Wealth Transfer Methods and Tax Strategies
How to Safely Pass on Assets and Reduce Inheritance Tax

Gifts are transferred during one's lifetime, while inheritance is the transfer of assets without compensation after death. In South Korea, taxes are imposed on the gratuitous transfer of wealth through the Inheritance and Gift Tax Act. The 2025 tax law amendment included expanding the personal deduction limit and lowering tax rates for inheritance tax calculation, but it was rejected during the National Assembly approval process. Although the government’s proposal indicates changes to deductions, it also awaits approval by the National Assembly. As a result, wealthy individuals who expected inheritance tax reductions through the tax law amendment are facing increased concerns.


The transfer of wealth is not simply about passing assets across generations. It can be seen as a parent's wish to pass on a system that grows the assets created by their generation to their children’s generation, hoping that the total amount of wealth increases over generations. However, since current tax laws may vary depending on the timing and type of assets transferred, consulting with an expert is essential for wealth transfer.


[PB Notebook] Financial Products That Help Before Wealth Transfer Jeong Nam-hoon, Kyobo Life Well Manager

Typical concerns regarding wealth transfer include whether assets can be transferred safely, whether the assets can be managed after transfer, and whether taxes on the transferred assets can be reduced.

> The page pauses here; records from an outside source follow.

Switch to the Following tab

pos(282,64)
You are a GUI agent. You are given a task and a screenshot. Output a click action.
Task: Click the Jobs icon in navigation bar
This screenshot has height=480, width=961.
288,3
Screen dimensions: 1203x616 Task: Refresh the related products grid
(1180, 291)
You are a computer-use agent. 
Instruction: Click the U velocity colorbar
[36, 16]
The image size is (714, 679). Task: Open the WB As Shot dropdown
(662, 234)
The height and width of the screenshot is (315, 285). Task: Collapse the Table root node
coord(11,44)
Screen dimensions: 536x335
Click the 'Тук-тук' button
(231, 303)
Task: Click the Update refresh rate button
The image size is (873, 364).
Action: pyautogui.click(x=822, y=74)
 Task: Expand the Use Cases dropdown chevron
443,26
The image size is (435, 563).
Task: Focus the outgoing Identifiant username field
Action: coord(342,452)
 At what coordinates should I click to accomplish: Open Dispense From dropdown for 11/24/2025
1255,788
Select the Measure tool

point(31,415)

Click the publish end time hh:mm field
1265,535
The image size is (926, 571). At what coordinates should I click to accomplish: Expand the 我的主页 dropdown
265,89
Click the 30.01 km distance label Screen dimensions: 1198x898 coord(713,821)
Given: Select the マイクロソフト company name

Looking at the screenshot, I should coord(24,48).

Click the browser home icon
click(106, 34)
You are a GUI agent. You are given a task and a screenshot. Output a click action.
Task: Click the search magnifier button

There are various methods of asset transfer, but the most representative is a trust. A trust is a financial contract that specifies the assets to be transferred, timing, and methods according to a pre-written agreement. Once a trust is executed, anyone other than the settlor cannot change or express opinions about the executed trust contract, making it the safest method of asset transfer. Among trust companies, choosing an insurance company that handles long-term products can be a wise option.


Even if the tax law is amended, inheritance tax will be reduced but not exempted. Wealthy individuals above a certain level must pay inheritance tax. In this case, whole life insurance is a useful alternative to reduce inheritance tax. The death benefit of whole life insurance may or may not be included in the inherited assets depending on the designation of the insurance parties. If the premium payer and the beneficiary of the insurance are the same, the death benefit arising from that insurance contract is not included in the inherited or gifted assets.


Trusts and insurance products can be structured to meet customer needs. By considering liquidity, safety, and growth according to customer requirements, plans can be executed and wealth transfer completed.